Suu Kyi, de 62 anos, está sob a prisão domiciliar desde junho de 2003

30 de setembro de 2007 | 07h04

O enviado especial da ONU para a Birmânia (Mianmar), Ibrahim Gambari, retornou neste domingo, 30, a Yangun vindo de Napydaw, a nova capital, onde se reuniu com a Junta Militar, e, segundo diplomatas, tentará se encontrar com a líder da oposição, Aung San Suu Kyi. Gambari viajou no último sábado a Napydaw para se reunir com os generais que governam o país e convencê-los a pôr fim à violência usada na repressão contra os monges e manifestantes civis. Antes de chegar à Birmânia, Gambari disse que esperava ter conversas "frutíferas". Ao chegar, foi levado até a "casa de hóspedes" do Estado, perto da residência de Aung San Suu Kyi, Prêmio Nobel da Paz de 1991 e líder do partido Liga Nacional para a Democracia (LND). Por enquanto, ainda não está claro se o enviado especial do secretário-geral da ONU, Ban Ki-moon, vai se reunir com Suu Kyi.
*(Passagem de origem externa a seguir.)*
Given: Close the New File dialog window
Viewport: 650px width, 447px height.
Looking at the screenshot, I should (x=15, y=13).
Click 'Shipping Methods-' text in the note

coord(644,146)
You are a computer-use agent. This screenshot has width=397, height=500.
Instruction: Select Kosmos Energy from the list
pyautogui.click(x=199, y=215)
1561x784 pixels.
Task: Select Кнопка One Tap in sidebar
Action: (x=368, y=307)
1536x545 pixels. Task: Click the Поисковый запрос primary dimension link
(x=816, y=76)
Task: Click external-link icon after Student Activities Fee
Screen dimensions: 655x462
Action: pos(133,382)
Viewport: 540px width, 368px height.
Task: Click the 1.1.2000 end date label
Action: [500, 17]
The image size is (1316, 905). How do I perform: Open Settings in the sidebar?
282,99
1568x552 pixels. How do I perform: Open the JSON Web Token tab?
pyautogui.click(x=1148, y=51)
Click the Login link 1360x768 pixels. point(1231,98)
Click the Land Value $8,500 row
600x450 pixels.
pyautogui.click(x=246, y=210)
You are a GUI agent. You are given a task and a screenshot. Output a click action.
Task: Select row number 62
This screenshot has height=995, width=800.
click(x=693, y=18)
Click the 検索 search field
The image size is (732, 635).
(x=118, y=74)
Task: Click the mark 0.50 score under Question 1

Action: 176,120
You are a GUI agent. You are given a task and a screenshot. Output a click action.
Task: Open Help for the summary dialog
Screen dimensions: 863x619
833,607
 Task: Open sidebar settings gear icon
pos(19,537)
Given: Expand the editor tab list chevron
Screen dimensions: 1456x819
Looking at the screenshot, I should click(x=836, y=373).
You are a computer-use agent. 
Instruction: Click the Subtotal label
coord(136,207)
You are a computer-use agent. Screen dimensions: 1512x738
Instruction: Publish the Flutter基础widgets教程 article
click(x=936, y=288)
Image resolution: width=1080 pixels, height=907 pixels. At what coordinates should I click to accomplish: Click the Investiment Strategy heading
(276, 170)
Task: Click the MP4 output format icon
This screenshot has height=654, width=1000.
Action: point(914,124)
Ele a viu durante a viagem oficial que fez ao país em novembro do ano passado. Suu Kyi, de 62 anos, está sob a prisão domiciliar desde junho de 2003 e passou quase 12 anos em cativeiro dos últimos 19. Antes da chegada de Gambari, a Junta Militar, por meio da imprensa estatal, acusou a LND de instigar os protestos e prendeu diversos membros do partido - o único que resiste à intensa pressão exercida pelo regime. As visitas realizadas pelos antecessores de Gambari no cargo surtiram pouco efeito na Junta, que mantém a postura de que Suu Kyi e a LND não têm nenhum espaço no futuro político que planejam para o país mediante uma Constituição elaborada sob medida pelos militares. De acordo com fontes diplomáticas, os generais preparam um cenário no qual atuariam por trás de uma fachada civil fornecida pela Associação para a União, Desenvolvimento e Solidariedade (UDSA, em inglês), que diz ter vários milhões de filiados. Com Suu Kyi à frente, a LND venceu as eleições gerais de 1990 com maioria arrasadora, mas os resultados nunca foram reconhecidos pelos generais, que governam o país desde 1962.